Everyone Has a Story — Make Yours MemorablePosted by gmayes on Jun 5, 2013 in Featured, Inspiration, Journal Writing, Memoir, Reflection, Where I Write, Writing Tips | 0 comments
Maybe it’s because I’m a writer so people are prone to tell me this but it seems everyone wants to write a book. Mostly they want to write their life story. Maybe not all of it, but there are always a few memorable events — being high-jacked over Africa, surviving a childhood illness, catching the garage on fire — they want others to know about before too much time passes.
One reason, I believe, this yearning exists – especially in middle age — is because no one writes letters anymore. Unless you keep a daily journal or diary, no one has a personal account of what they’ve been doing. Or anyone else they know. Texting, emailing, Skyping and such leaves no footprint. There is nothing you can hold in your hand ten, twenty years from now and say, “wow, I had completely forgotten about the Christmas grandma had too much eggnog and fell over in her plate!”
There’s also a void in storytelling among generations as families are dispersed across continents and reunions compete for our time. Our resumes we can find on LinkedIn, our favorite books and music on Facebook. But what most people want to be remembered for is something totally unique that ranks high on the OMG scale.
Here are a few tips on how to memorialize the juicy details of your life story or someone else’s who wants to be known for more than just a name in the Bible.
Capture the images – Identify three or four pivotal events in your life that shaped who you are today and describe them in three-word sentences. Caught scarlet fever. Killed black bear. Flunked the bar. This should not be hard – you’ve been telling these stories for years.
Write a few paragraphs about each — you don’t have to be Hemingway, no one is going to grade it. Just let your thoughts flow on paper about what strikes you as particularly important. Sketch out the location, who was around, time of year, etc. It’s your story, your perspective.
Go back and color it in – make the listener/reader “feel” and “see” what you experienced. Or, as Natalie Goldberg says, “tell me about the red bird in the green tree.” Fill in some descriptors that evoke your senses so we’re in the scene with you — “soaked shoes” “cigar smoke” “burnt toast” “creaky floors”.
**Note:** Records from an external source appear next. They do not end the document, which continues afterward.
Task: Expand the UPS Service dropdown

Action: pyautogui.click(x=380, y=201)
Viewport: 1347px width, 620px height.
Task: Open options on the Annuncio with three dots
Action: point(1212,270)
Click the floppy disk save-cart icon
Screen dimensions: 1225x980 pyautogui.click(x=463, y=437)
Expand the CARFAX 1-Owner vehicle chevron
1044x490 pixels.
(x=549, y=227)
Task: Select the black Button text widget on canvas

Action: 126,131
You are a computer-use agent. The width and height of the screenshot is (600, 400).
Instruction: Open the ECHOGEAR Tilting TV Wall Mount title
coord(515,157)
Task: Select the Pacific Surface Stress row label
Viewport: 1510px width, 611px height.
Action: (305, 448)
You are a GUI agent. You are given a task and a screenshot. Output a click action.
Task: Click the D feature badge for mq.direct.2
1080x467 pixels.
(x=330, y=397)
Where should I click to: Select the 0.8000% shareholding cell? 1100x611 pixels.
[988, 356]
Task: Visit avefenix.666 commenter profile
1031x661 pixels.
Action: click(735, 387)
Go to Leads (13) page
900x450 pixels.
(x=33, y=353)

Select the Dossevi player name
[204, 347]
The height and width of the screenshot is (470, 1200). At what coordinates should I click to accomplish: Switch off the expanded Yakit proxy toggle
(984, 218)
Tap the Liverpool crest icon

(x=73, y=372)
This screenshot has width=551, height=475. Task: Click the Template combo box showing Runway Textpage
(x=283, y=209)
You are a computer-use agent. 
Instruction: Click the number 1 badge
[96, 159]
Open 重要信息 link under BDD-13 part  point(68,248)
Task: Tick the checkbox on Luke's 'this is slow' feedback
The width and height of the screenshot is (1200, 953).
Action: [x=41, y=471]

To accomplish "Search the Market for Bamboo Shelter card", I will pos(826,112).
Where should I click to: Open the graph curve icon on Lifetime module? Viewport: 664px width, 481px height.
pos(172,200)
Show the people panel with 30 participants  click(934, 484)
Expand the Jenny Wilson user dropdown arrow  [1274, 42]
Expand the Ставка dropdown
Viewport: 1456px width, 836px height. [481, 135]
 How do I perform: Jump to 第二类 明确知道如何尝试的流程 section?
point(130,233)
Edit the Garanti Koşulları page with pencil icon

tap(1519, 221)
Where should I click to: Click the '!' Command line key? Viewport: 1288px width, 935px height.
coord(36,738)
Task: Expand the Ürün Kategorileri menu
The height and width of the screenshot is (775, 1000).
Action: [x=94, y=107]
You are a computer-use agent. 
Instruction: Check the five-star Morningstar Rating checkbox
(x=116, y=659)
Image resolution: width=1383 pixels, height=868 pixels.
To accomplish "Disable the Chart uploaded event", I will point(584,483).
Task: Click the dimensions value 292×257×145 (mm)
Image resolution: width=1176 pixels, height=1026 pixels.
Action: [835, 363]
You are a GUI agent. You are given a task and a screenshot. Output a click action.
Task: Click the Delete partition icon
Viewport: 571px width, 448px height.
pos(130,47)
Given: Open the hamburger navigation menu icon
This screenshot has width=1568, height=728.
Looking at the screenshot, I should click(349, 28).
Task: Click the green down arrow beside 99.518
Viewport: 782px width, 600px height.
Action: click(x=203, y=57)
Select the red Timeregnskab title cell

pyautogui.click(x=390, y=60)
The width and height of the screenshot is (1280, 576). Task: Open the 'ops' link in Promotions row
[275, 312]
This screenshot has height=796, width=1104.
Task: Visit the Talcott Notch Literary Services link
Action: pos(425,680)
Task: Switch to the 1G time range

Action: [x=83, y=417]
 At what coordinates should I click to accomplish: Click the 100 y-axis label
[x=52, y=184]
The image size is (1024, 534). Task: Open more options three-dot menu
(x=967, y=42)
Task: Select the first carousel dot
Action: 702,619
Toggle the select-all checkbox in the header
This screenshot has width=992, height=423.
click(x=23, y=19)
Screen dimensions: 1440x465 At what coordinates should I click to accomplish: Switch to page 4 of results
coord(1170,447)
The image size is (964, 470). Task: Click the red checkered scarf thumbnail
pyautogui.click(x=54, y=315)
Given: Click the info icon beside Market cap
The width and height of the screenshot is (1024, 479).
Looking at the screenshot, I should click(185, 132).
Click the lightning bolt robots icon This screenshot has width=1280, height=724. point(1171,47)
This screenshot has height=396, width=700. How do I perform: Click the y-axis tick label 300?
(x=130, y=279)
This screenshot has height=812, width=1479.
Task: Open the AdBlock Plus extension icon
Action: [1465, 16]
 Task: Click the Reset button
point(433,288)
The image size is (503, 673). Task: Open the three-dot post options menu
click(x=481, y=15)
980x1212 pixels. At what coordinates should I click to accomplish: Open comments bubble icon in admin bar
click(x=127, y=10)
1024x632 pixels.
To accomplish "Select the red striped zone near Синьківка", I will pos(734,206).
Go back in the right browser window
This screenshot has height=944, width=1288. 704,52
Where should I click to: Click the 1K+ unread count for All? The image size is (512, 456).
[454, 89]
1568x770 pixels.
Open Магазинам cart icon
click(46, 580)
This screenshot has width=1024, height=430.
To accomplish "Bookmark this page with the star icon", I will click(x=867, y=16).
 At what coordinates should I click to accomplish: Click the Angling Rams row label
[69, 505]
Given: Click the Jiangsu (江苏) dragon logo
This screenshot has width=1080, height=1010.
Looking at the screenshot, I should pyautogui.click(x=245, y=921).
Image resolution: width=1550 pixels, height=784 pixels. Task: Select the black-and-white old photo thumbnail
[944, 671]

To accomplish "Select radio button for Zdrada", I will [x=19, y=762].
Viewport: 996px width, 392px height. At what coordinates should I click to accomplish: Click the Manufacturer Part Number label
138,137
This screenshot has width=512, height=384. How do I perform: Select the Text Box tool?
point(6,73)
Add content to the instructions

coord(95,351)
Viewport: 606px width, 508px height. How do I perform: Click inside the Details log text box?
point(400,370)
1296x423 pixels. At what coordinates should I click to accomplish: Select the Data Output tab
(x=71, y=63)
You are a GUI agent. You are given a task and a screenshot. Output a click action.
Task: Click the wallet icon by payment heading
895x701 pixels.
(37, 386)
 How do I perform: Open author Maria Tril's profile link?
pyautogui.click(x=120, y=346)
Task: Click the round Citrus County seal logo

Ask others to fill in the gaps – your memory of an event is unique; everyone else involved will remember it differently. Ask them to tell you their recollection. Memories are like watching a sunset spread over the water – they shimmer and dance and are in constant motion. No one sees it the same way.
Ready. Set. Record. – when you’ve captured the essence and importance of the (little) stories from your perspective get them down in some tangible, lasting way. On paper in a journal for your kids. On a video to play at the holidays. In a DIY book with photos as a wedding gift. In a shadow box to hang in the foyer. In a scrapbook you rotate among your siblings. In a series of black frames up the wall by the stairs.
Seldom does history repeat itself. Everyone has a story. Make yours memorable. I guarantee you, everyone else in your life will be glad you did.